One of the world’s largest impact craters (see below) lies under Mexico’s Yucatan peninsula, evidently a major player in the demise of the dinosaurs. Chicxulub is 180 kilometers in diameter, the subject of continuing research by the man who identified it, Alan Hildebrand (University of Calgary). So you could say Hildebrand has an idea what massive impacts from asteroids can do to the Earth’s surface, having studied the environmental effects caused by this one and mapping the crater’s structure to identify mineral, oil and gas resources. That interest has led Hildebrand into an ongoing asteroid hunt, and explains his current plans to build and launch a space-based observatory designed to look for near-Earth objects.
The scientist currently uses use a retrofitted satellite tracking telescope in NEO work here on Earth. The instrument, based at the University of Calgary’s Rothney Astrophysical Observatory (some 75 kilometers southwest of the city) is an extensive re-build, a Cold War era instrument whose motors were replaced, its mount and optics modified and its electronics brought up to speed several years ago at the cost of $500,000. The telescope has been in asteroid-spotting use ever since.
Image: What we’re all hoping to avoid, an artist’s conception of a near-Earth object heating up as it encounters the upper atmosphere. Credit: Melinda Wenner/Wired Magazine.
Taking the asteroid search into space in the form of the Near Earth Object Surveillance Satellite (NEOSSat), an event that could occur within two years, would create the first space-based asteroid telescope, one to be used not only for identifying potential threats but also for helping us firm up our inventory of asteroids near enough to the Earth for manned missions. Nor is the suitcase-sized microsatellite a costly investment, totalling $10 million. Its position in space should allow the observatory to block sunlight to look for objects between the Earth and the Sun that are otherwise difficult to see.

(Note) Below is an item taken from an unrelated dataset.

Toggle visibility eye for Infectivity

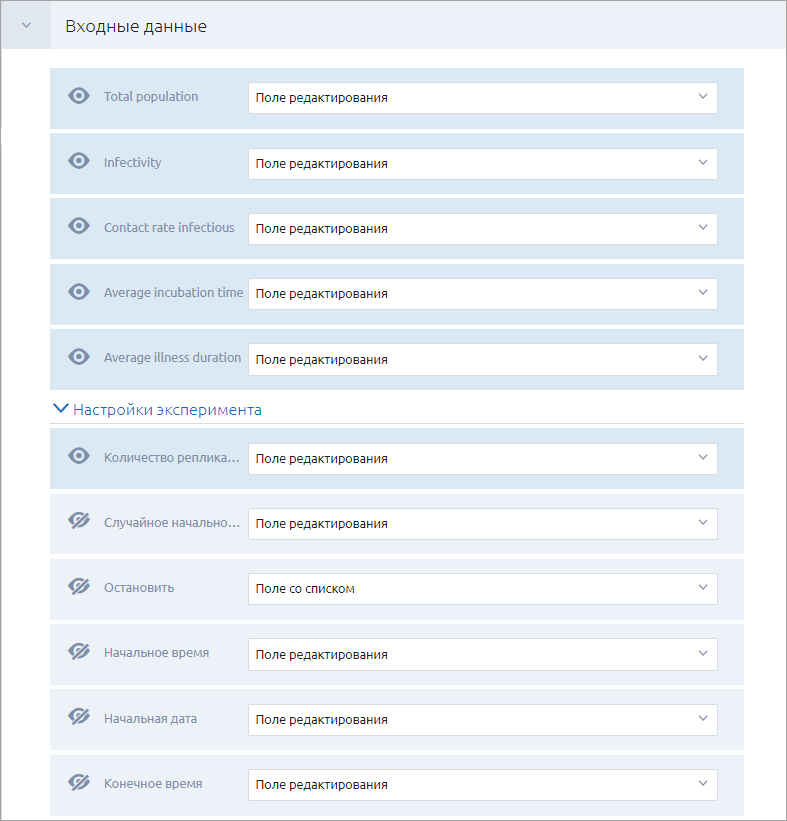click(79, 161)
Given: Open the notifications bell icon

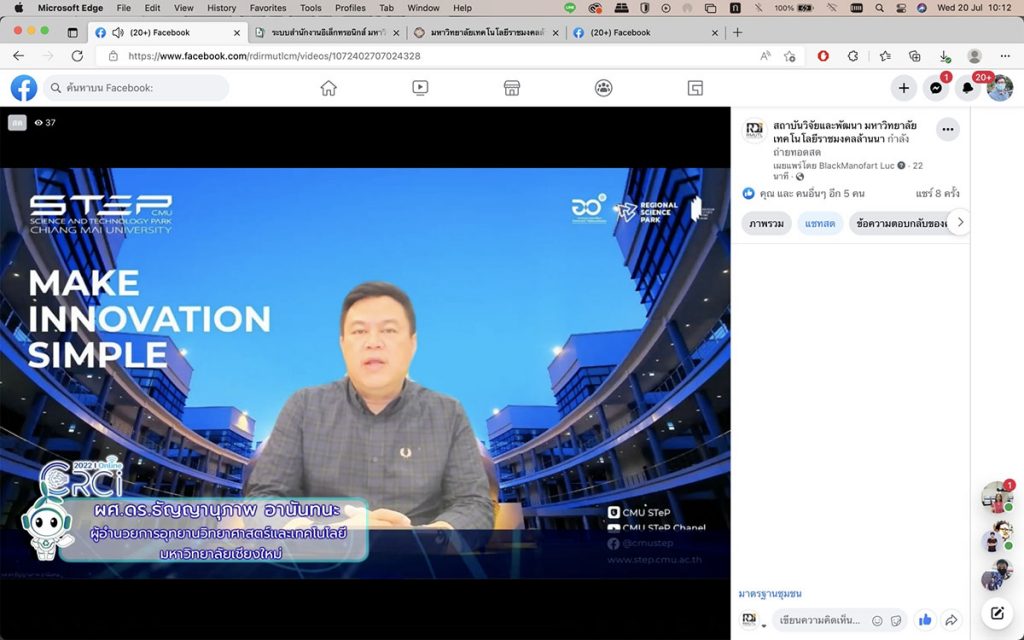Looking at the screenshot, I should coord(967,88).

Because some of these asteroids come close to matching Earth’s orbital speed, a robotic or manned asteroid mission becomes a distinct possibility. That would offer not only useful information about the early Solar System — such asteroids being remnants of same — but would also help us take the measure of the kind of objects we might one day need to push out of Earth-impacting trajectories. Would nukes work? Gravitational tugs? Sooner or later we’ll fly a NEO mission because we need to understand the nature of these asteroids as we assess the various strategies for dealing with them.

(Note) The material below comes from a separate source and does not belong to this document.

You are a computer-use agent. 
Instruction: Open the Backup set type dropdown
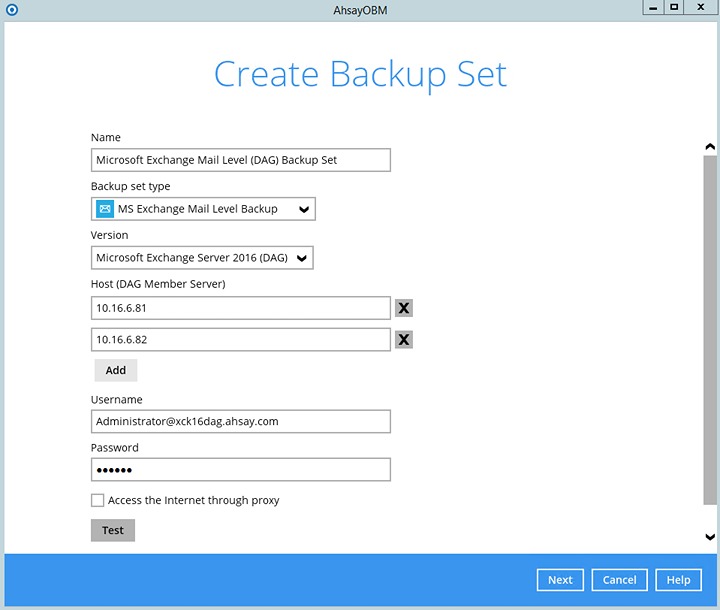coord(203,209)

NEOSSat has the potential of cataloguing at least 50 percent of the one-kilometer or larger NEOs that orbit largely between Earth and the Sun, as New Scientist reports. Interestingly, the magazine cites Timothy Spahr (Harvard-Smithsonian Center for Astrophysics) as saying that an even better idea (though obviously far more expensive) would be to place a NEO-watching observatory in orbit around Venus, where the inventory of inner system objects could be even more definitively compiled.
Addendum: Although I had original identified Chixculub as the world’s largest impact crater, reader James Davis Nicoll quickly corrected me. Both Vredefort (300 km) and Sudbury (250 km) are larger.